Data records

***

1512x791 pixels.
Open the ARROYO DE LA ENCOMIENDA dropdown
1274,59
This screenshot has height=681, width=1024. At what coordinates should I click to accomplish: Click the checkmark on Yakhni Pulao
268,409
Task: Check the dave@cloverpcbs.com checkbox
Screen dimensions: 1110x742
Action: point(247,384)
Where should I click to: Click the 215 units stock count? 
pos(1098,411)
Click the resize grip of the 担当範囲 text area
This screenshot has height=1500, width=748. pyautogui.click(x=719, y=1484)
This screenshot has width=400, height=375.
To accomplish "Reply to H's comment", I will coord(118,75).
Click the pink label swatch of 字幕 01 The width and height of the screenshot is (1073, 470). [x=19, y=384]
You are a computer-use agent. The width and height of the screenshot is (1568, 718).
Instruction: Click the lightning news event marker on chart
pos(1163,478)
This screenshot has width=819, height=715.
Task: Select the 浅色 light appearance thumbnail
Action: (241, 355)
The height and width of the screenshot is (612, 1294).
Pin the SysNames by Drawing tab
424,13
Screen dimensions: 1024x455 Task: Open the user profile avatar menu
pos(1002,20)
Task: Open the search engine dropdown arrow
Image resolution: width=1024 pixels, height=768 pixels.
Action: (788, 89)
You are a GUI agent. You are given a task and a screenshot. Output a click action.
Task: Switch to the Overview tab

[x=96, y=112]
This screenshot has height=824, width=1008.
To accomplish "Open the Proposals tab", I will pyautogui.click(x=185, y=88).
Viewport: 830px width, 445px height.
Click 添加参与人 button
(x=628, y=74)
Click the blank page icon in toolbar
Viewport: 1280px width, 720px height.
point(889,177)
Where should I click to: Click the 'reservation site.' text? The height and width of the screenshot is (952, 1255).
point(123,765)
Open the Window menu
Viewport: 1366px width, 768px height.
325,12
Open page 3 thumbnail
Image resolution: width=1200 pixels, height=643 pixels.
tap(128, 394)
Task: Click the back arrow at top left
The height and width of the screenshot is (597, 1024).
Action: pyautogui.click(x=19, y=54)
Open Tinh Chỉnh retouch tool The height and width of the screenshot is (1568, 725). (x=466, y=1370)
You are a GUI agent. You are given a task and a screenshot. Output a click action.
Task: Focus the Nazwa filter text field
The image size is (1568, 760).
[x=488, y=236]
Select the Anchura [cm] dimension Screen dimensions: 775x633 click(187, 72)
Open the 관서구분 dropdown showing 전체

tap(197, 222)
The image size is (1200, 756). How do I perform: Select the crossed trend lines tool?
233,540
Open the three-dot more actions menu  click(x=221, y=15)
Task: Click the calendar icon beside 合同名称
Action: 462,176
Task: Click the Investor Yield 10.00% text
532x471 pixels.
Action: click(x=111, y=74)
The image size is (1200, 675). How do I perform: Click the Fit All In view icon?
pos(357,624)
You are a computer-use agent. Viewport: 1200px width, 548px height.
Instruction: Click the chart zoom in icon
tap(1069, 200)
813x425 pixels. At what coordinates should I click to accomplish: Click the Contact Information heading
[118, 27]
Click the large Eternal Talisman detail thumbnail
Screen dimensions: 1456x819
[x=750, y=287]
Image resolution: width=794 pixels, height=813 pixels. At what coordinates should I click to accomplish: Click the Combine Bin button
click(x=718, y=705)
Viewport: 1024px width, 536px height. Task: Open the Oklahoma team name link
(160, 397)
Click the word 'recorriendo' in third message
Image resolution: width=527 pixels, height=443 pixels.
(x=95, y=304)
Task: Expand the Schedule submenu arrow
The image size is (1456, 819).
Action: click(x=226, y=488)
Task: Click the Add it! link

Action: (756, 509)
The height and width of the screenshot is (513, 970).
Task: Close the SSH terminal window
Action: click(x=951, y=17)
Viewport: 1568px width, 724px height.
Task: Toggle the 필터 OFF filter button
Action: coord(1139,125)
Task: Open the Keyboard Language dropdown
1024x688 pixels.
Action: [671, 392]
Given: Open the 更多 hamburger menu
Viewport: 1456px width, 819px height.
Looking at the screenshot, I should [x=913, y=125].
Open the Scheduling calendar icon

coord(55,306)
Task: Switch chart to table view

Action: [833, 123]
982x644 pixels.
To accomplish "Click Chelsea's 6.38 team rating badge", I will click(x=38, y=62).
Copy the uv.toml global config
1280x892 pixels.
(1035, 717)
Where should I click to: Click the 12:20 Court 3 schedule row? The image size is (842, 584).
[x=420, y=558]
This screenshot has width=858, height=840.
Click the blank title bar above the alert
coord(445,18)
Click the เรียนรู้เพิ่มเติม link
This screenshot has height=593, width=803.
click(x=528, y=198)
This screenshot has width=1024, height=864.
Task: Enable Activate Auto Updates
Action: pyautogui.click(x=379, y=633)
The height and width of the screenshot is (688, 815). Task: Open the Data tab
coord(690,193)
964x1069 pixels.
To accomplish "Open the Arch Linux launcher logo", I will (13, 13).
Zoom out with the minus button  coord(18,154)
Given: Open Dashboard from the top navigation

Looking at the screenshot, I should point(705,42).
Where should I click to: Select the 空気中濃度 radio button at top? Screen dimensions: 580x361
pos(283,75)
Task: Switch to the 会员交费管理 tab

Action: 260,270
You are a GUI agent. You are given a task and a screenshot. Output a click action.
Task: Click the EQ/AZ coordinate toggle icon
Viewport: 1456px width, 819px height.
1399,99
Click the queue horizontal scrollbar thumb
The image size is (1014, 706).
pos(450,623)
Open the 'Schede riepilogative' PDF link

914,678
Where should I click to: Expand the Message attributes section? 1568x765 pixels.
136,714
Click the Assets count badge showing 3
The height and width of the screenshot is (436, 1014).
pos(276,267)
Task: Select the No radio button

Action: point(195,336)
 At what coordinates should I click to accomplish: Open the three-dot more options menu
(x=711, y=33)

***

[Task] Retype each entry exactly.

[Solution for this task]
1512x791 pixels.
Open the ARROYO DE LA ENCOMIENDA dropdown
1274,59
This screenshot has height=681, width=1024. At what coordinates should I click to accomplish: Click the checkmark on Yakhni Pulao
268,409
Task: Check the dave@cloverpcbs.com checkbox
Screen dimensions: 1110x742
Action: point(247,384)
Where should I click to: Click the 215 units stock count? 
pos(1098,411)
Click the resize grip of the 担当範囲 text area
This screenshot has height=1500, width=748. pyautogui.click(x=719, y=1484)
This screenshot has width=400, height=375.
To accomplish "Reply to H's comment", I will coord(118,75).
Click the pink label swatch of 字幕 01 The width and height of the screenshot is (1073, 470). [x=19, y=384]
You are a computer-use agent. The width and height of the screenshot is (1568, 718).
Instruction: Click the lightning news event marker on chart
pos(1163,478)
This screenshot has width=819, height=715.
Task: Select the 浅色 light appearance thumbnail
Action: (241, 355)
The height and width of the screenshot is (612, 1294).
Pin the SysNames by Drawing tab
424,13
Screen dimensions: 1024x455 Task: Open the user profile avatar menu
pos(1002,20)
Task: Open the search engine dropdown arrow
Image resolution: width=1024 pixels, height=768 pixels.
Action: (788, 89)
You are a GUI agent. You are given a task and a screenshot. Output a click action.
Task: Switch to the Overview tab

[x=96, y=112]
This screenshot has height=824, width=1008.
To accomplish "Open the Proposals tab", I will pyautogui.click(x=185, y=88).
Viewport: 830px width, 445px height.
Click 添加参与人 button
(x=628, y=74)
Click the blank page icon in toolbar
Viewport: 1280px width, 720px height.
point(889,177)
Where should I click to: Click the 'reservation site.' text? The height and width of the screenshot is (952, 1255).
point(123,765)
Open the Window menu
Viewport: 1366px width, 768px height.
325,12
Open page 3 thumbnail
Image resolution: width=1200 pixels, height=643 pixels.
tap(128, 394)
Task: Click the back arrow at top left
The height and width of the screenshot is (597, 1024).
Action: pyautogui.click(x=19, y=54)
Open Tinh Chỉnh retouch tool The height and width of the screenshot is (1568, 725). (x=466, y=1370)
You are a GUI agent. You are given a task and a screenshot. Output a click action.
Task: Focus the Nazwa filter text field
The image size is (1568, 760).
[x=488, y=236]
Select the Anchura [cm] dimension Screen dimensions: 775x633 click(187, 72)
Open the 관서구분 dropdown showing 전체

tap(197, 222)
The image size is (1200, 756). How do I perform: Select the crossed trend lines tool?
233,540
Open the three-dot more actions menu  click(x=221, y=15)
Task: Click the calendar icon beside 合同名称
Action: 462,176
Task: Click the Investor Yield 10.00% text
532x471 pixels.
Action: click(x=111, y=74)
The image size is (1200, 675). How do I perform: Click the Fit All In view icon?
pos(357,624)
You are a computer-use agent. Viewport: 1200px width, 548px height.
Instruction: Click the chart zoom in icon
tap(1069, 200)
813x425 pixels. At what coordinates should I click to accomplish: Click the Contact Information heading
[118, 27]
Click the large Eternal Talisman detail thumbnail
Screen dimensions: 1456x819
[x=750, y=287]
Image resolution: width=794 pixels, height=813 pixels. At what coordinates should I click to accomplish: Click the Combine Bin button
click(x=718, y=705)
Viewport: 1024px width, 536px height. Task: Open the Oklahoma team name link
(160, 397)
Click the word 'recorriendo' in third message
Image resolution: width=527 pixels, height=443 pixels.
(x=95, y=304)
Task: Expand the Schedule submenu arrow
The image size is (1456, 819).
Action: click(x=226, y=488)
Task: Click the Add it! link

Action: (756, 509)
The height and width of the screenshot is (513, 970).
Task: Close the SSH terminal window
Action: click(x=951, y=17)
Viewport: 1568px width, 724px height.
Task: Toggle the 필터 OFF filter button
Action: coord(1139,125)
Task: Open the Keyboard Language dropdown
1024x688 pixels.
Action: [671, 392]
Given: Open the 更多 hamburger menu
Viewport: 1456px width, 819px height.
Looking at the screenshot, I should [x=913, y=125].
Open the Scheduling calendar icon

coord(55,306)
Task: Switch chart to table view

Action: [833, 123]
982x644 pixels.
To accomplish "Click Chelsea's 6.38 team rating badge", I will click(x=38, y=62).
Copy the uv.toml global config
1280x892 pixels.
(1035, 717)
Where should I click to: Click the 12:20 Court 3 schedule row? The image size is (842, 584).
[x=420, y=558]
This screenshot has width=858, height=840.
Click the blank title bar above the alert
coord(445,18)
Click the เรียนรู้เพิ่มเติม link
This screenshot has height=593, width=803.
click(x=528, y=198)
This screenshot has width=1024, height=864.
Task: Enable Activate Auto Updates
Action: pyautogui.click(x=379, y=633)
The height and width of the screenshot is (688, 815). Task: Open the Data tab
coord(690,193)
964x1069 pixels.
To accomplish "Open the Arch Linux launcher logo", I will (13, 13).
Zoom out with the minus button  coord(18,154)
Given: Open Dashboard from the top navigation

Looking at the screenshot, I should point(705,42).
Where should I click to: Select the 空気中濃度 radio button at top? Screen dimensions: 580x361
pos(283,75)
Task: Switch to the 会员交费管理 tab

Action: 260,270
You are a GUI agent. You are given a task and a screenshot. Output a click action.
Task: Click the EQ/AZ coordinate toggle icon
Viewport: 1456px width, 819px height.
1399,99
Click the queue horizontal scrollbar thumb
The image size is (1014, 706).
pos(450,623)
Open the 'Schede riepilogative' PDF link

914,678
Where should I click to: Expand the Message attributes section? 1568x765 pixels.
136,714
Click the Assets count badge showing 3
The height and width of the screenshot is (436, 1014).
pos(276,267)
Task: Select the No radio button

Action: point(195,336)
 At what coordinates should I click to accomplish: Open the three-dot more options menu
(x=711, y=33)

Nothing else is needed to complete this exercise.